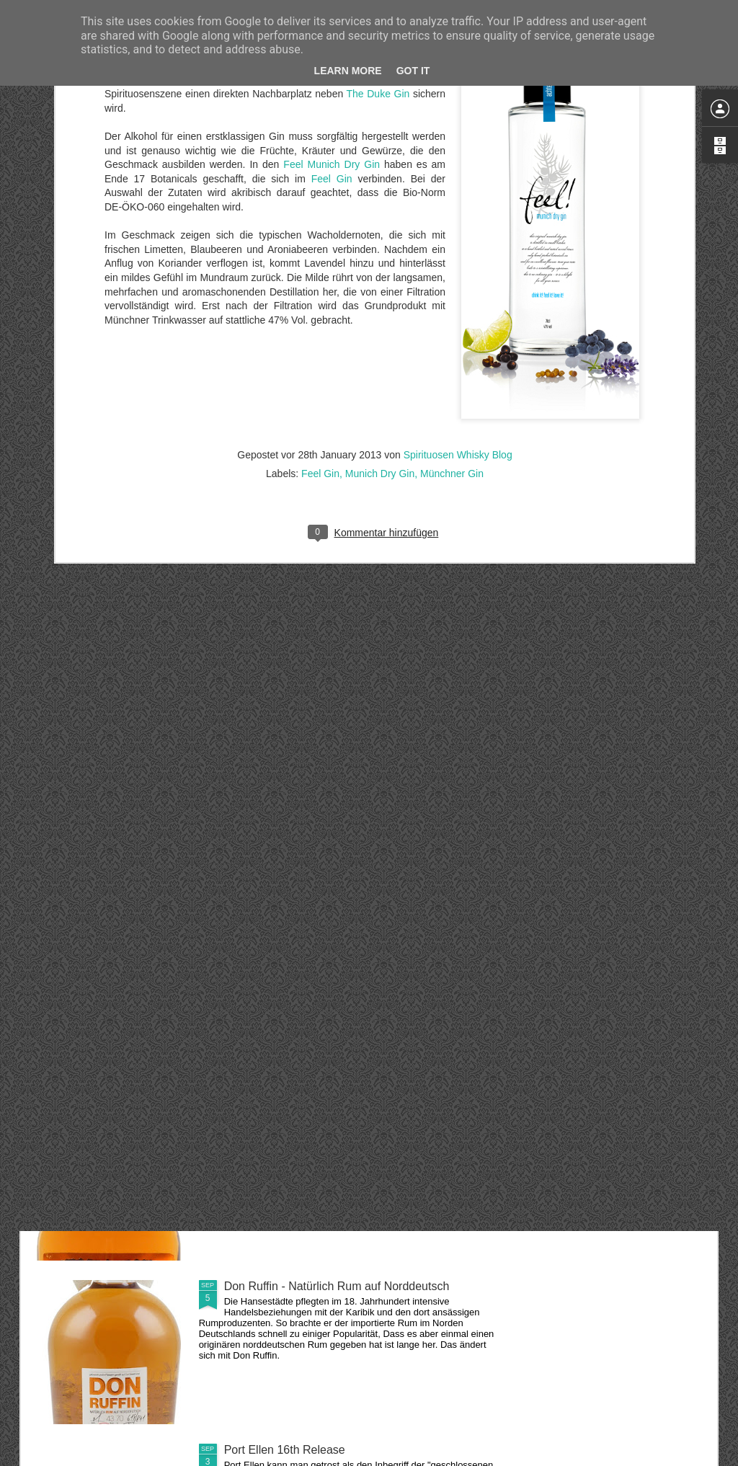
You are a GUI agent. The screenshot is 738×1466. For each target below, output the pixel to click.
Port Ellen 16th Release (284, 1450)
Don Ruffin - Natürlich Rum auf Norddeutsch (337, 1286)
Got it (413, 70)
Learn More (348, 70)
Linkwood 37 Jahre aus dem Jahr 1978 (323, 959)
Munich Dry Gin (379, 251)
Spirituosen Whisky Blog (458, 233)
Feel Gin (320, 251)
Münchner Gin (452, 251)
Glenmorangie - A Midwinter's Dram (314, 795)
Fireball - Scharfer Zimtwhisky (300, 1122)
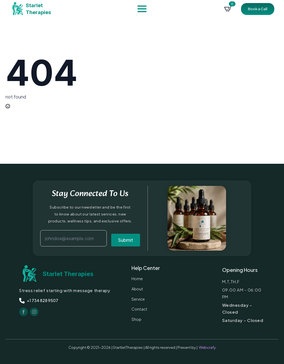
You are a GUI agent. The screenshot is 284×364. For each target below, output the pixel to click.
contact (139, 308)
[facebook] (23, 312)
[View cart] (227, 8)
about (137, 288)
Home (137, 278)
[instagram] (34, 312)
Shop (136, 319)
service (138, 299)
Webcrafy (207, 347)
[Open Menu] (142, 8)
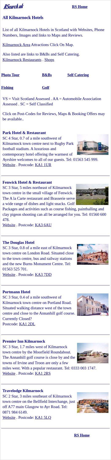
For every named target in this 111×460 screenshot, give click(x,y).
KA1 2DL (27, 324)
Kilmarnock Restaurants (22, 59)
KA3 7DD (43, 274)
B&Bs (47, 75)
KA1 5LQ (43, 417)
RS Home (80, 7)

====

*Short exercise*: Copy out all the lines above, substituting "web agent" for every occurrence of "GUI agent" and leaving everything else unchanged. Leave the pictures out.

*The response*:
You are a web agent. The screenshot is 738×1466. For each target below, output the pixel to click.
Port Ellen 16th Release (284, 1450)
Don Ruffin - Natürlich Rum auf Norddeutsch (337, 1286)
Got it (413, 70)
Learn More (348, 70)
Linkwood 37 Jahre aus dem Jahr 1978 (323, 959)
Munich Dry Gin (379, 251)
Spirituosen Whisky Blog (458, 233)
Feel Gin (320, 251)
Münchner Gin (452, 251)
Glenmorangie - A Midwinter's Dram (314, 795)
Fireball - Scharfer Zimtwhisky (300, 1122)
You are a web agent. The screenshot is 284×364. For each target below, output the pixel to click.
contact (139, 308)
[facebook] (23, 312)
[View cart] (227, 8)
about (137, 288)
Home (137, 278)
[instagram] (34, 312)
Shop (136, 319)
service (138, 299)
Webcrafy (207, 347)
[Open Menu] (142, 8)
For every named target in this 111×460 screenshot, give click(x,y).
KA1 2DL (27, 324)
Kilmarnock Restaurants (22, 59)
KA3 7DD (43, 274)
B&Bs (47, 75)
KA1 5LQ (43, 417)
RS Home (80, 7)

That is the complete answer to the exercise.